Kernel-Powered Autonomy: Advancing Mapping, Exploration, and Maneuvering for Robotic Systems

Nov
22

Kernel-Powered Autonomy: Advancing Mapping, Exploration, and Maneuvering for Robotic Systems

Lantao Liu, Indiana University-Bloomington

11:30 a.m., November 22, 2024   |   109 Stinson-Remick Hall

In this talk, I will present our recent advancements in autonomous robotic systems, spanning unmanned ground, aerial, and aquatic vehicles. I will first discuss a data-driven adaptive sensing framework designed for rapid modeling and mapping of unknown environments, such as expansive ocean floors or spatiotemporal air/water pollution.

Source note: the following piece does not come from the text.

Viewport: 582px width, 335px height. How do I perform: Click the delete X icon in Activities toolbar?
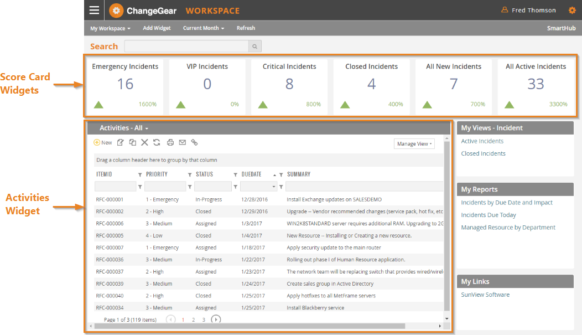pyautogui.click(x=144, y=142)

Central to this framework is the development of a novel family of nonstationary kernels, called Attentive Kernels, used in Gaussian Process Regression. These kernels enable efficient learning of underlying functions, such as capturing critical environmental variations in 3D maps, and have been successfully validated in field experiments using unmanned surface vehicles.

Lantao Liu

Lantao Liu,
Indiana University-Bloomington

Next, I will introduce a unified framework that addresses multiple key objectives of robotic autonomy: identifying free space for navigation, constructing metric-topological maps, and optimizing spatial coverage for exploration. Unlike traditional approaches that handle these tasks separately, our framework integrates them using a sparse variant of Gaussian Processes, allowing seamless navigation, mapping, and exploration in unknown environments like wild forests, validated by outdoor field results.

Lastly, I will share our progress in stochastic motion planning and control, where the value functions are represented using kernel methods. This approach enables autonomous vehicles to maneuver through cluttered, complex environments under motion disturbances. Field results from unmanned ground vehicles reveal the system’s effectiveness in real-world challenging scenarios.

Lantao Liu is an associate professor in the Departments of Intelligent Systems Engineering and Computer Science at Indiana University-Bloomington, specializing in autonomy, robotics, and AI. His research focuses on developing autonomous systems for diverse environments, with a particular interest in unmanned aerial, ground, and aquatic vehicles.

His robotic systems have been tested in real-world field trials in challenging environments such as construction sites, emergency zones, farmlands, outdoor aquatic areas, and, recently, motor speedways. Dr. Liu’s work has garnered multiple best paper nominations and awards at important robotics conferences like Robotics Science and Systems (RSS), the International Conference on Intelligent Robots and Systems (IROS), and the International Symposium on Distributed Autonomous Robotic Systems (DARS).

Before his role at Indiana University, he was a postdoctoral research associate at the University of Southern California’s Department of Computer Science from 2015 to 2017 and a Postdoctoral Fellow at Carnegie Mellon University’s Robotics Institute from 2013 to 2015. He earned his Ph.D. in computer science and engineering from Texas A&M University in 2013.